Exercise instructions:
Can you extract the passage of the story below between "Dheeraj and Nina never" and "pots of Gold.", inclusive, copying it word for word?

Given text:
=== Section Start ===

The Anniversary

The highest tribute to the dead is not grief but gratitude.
-Thornton Wilder

Let me tell you a story. [Fictional names]

In the snug town of Nainital, burrowed in the foothills of the Himalayas, love birds Dheeraj and Nina made a handsomely delightful couple. Dr. Nina Dwivedi was the subordinate of the town’s most renowned ophthalmologist and Dr. Dheeraj Mishra, PhD., taught English literature at Kumaun University, Nainital.

Image credits go to the respective owners

The fortunate childhood sweethearts married in a modest, yet congenial Hindu ceremony in presence of family and friends, celebrating their blissful and blessed union. After an enchantingly regal honeymoon among the palaces of Jaipur, Dheeraj and Nina moved to a cottage apartment in Nainital, closer to Nina’s newly opened clinic where she resumed her practice. The following summer, Dheeraj and Nina celebrated his promotion at college.

Lily gardens. Image credits go to the respective owners

At dawn, as Dheeraj hugged her waist and kissed the nape of his wife’s neck in their garden of lilies, (Nina’s favorite flower), they bathed in the joy and contentment that engulfed their home and hearts.

As a person who’s life and profession was dedicated to service, Nina’s clinic was frequented by the minted and less – moneyed alike, for her deft diagnosis, expert medical advice, benevolent waivers and affordable fees. As a professor who took up teaching for the love of the language, Dheeraj enthusiastically gave free private lessons after uni hours, for the late bloomers and the underprivileged in his classes.

Dheeraj and Nina never cared for monetary affluence. They prayed and wanted, only to be rich in people, blessings and love. They were proud of each other’s achievements and beyond thankful for the resonance of their thoughts and principles.

After a few weeks, to their absolute euphoria, Nina became pregnant with their baby. It appeared in definite certainness, that Dheeraj and Nina’s rainbows had found their pots of Gold.

But, as the old saying goes, life is a mystery box of (in)glorious uncertainties. One unfortunate night, as Dheeraj and Nina drove down from their friends’ wedding, they met with a fatal accident, leaving Dheeraj in unfathomable sorrow, solitude and silence.

=== Section End ===

Available data:

=== Section Start ===

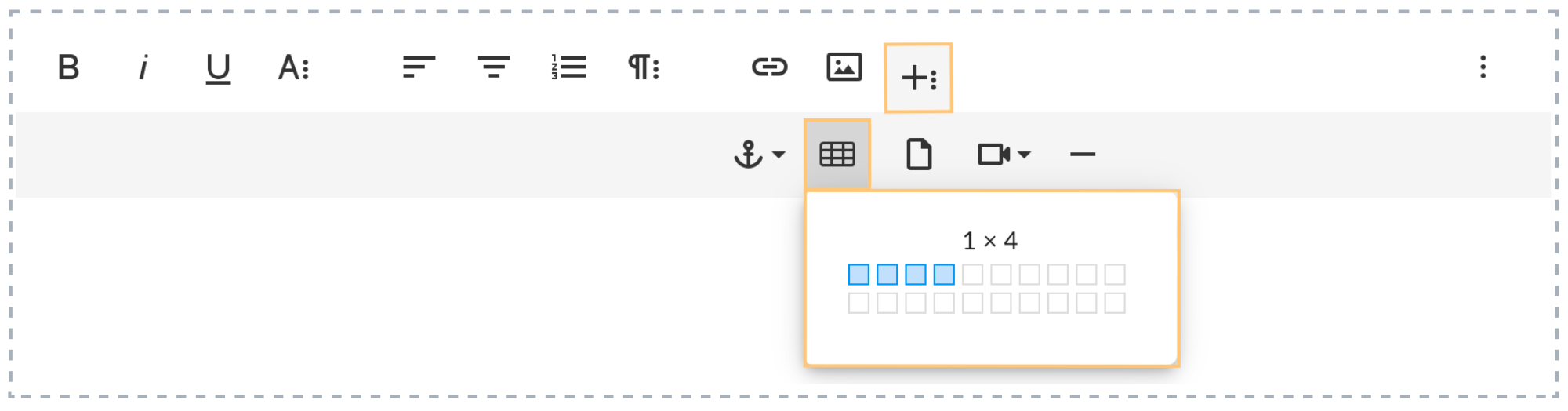Choose the last cell in second table row
Screen dimensions: 1568x411
point(1115,303)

=== Section End ===

Expected answer:
Dheeraj and Nina never cared for monetary affluence. They prayed and wanted, only to be rich in people, blessings and love. They were proud of each other’s achievements and beyond thankful for the resonance of their thoughts and principles.

After a few weeks, to their absolute euphoria, Nina became pregnant with their baby. It appeared in definite certainness, that Dheeraj and Nina’s rainbows had found their pots of Gold.